The common knowledge that Mount Everest is the highest mountain on Earth is challenged by a simple question of measurement. While the peak in the Himalayas holds the undisputed record for elevation above sea level, the true “highest point” depends entirely on the reference point. By shifting the measurement from the ocean’s surface to the planet’s center, Mount Chimborazo in South America claims the title. This difference highlights that the Earth is not a perfect sphere, which gives mountains closer to the equator a unique advantage.

Two Ways to Measure Height

Geographers and scientists use two distinct methods to quantify a mountain’s height, leading to the conflicting claims of Mount Everest and Mount Chimborazo. The first, and most conventional, is the measurement of elevation above mean sea level. This method uses the average height of the ocean’s surface as a consistent baseline reference point. Mount Everest’s fame rests on this standard, as its summit is the farthest above this global water level reference.

The second method is geocentric distance, which measures the literal distance from the mountain’s peak to the Earth’s core. This measurement completely ignores the sea level reference plane and instead uses the geometric center of the planet as the starting point. This alternative standard is where Ecuador’s Mount Chimborazo gains its claim to the highest point on Earth.

The Geometry of the Earth’s Equator

The reason the geocentric distance favors Mount Chimborazo is due to the Earth not being a perfect sphere, but rather an oblate spheroid. This shape is slightly flattened at the poles and bulges outward around the equator.

As the Earth spins on its axis, the centrifugal force created by this motion is strongest at the equator, pushing mass outward. This results in the Earth’s equatorial diameter being approximately 43 kilometers greater than its polar diameter. An observer standing at sea level on the equator is inherently about 21 kilometers farther from the planet’s center than someone standing at sea level near the poles.

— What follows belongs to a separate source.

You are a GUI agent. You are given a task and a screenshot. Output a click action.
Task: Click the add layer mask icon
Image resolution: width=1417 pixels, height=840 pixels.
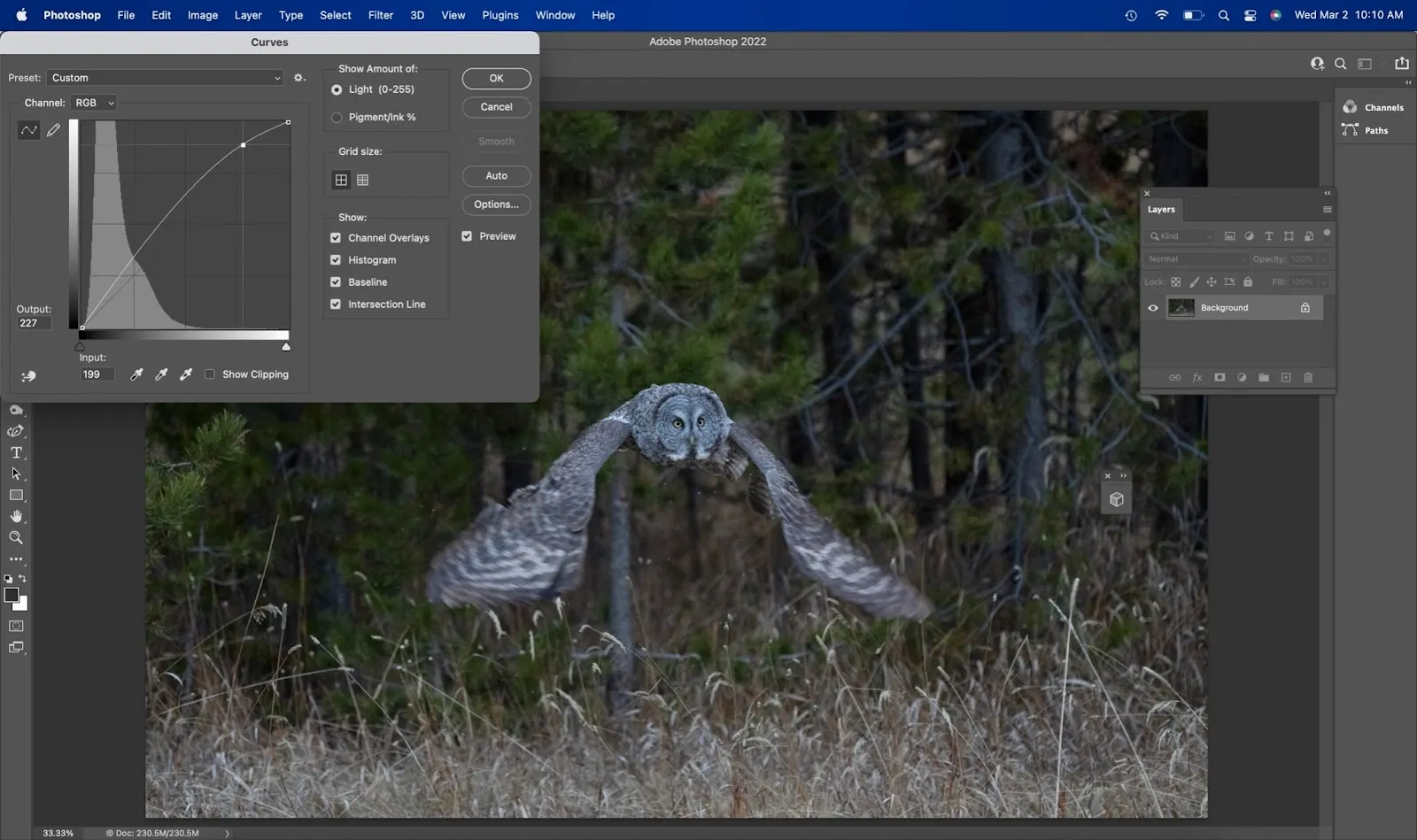click(1220, 377)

Because Mount Chimborazo is located in Ecuador, just over one degree south of the equator, its base starts on this expanded part of the Earth’s surface. This massive geometric advantage, caused by the equatorial bulge, allows Chimborazo’s peak to reach the farthest point from the center of the Earth.

Chimborazo and Everest By the Numbers

The numerical comparison between the two mountains clearly illustrates the difference between the two measurement standards. Mount Everest, located in the Himalayas, has a universally accepted elevation of 8,848.86 meters above mean sea level, securing its title as the world’s highest point by that measure. When measuring from the center of the Earth, the summit of Everest is approximately 6,382.3 kilometers away.

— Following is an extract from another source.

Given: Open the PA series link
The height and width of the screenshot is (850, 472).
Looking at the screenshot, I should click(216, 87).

Mount Chimborazo, a stratovolcano in the Andes, has a much lower elevation of 6,263 meters above mean sea level, making it over 2,585 meters shorter than Everest by that standard. Despite this significant difference in elevation, its position near the equator gives it a remarkable advantage in the geocentric measurement. The peak of Chimborazo is measured at approximately 6,384.4 kilometers from the Earth’s center, making it about 2.1 kilometers farther from the core than Everest’s summit.

This confirms that while Mount Everest is the highest mountain when measured from the global ocean surface, Mount Chimborazo holds the record for the greatest geocentric distance.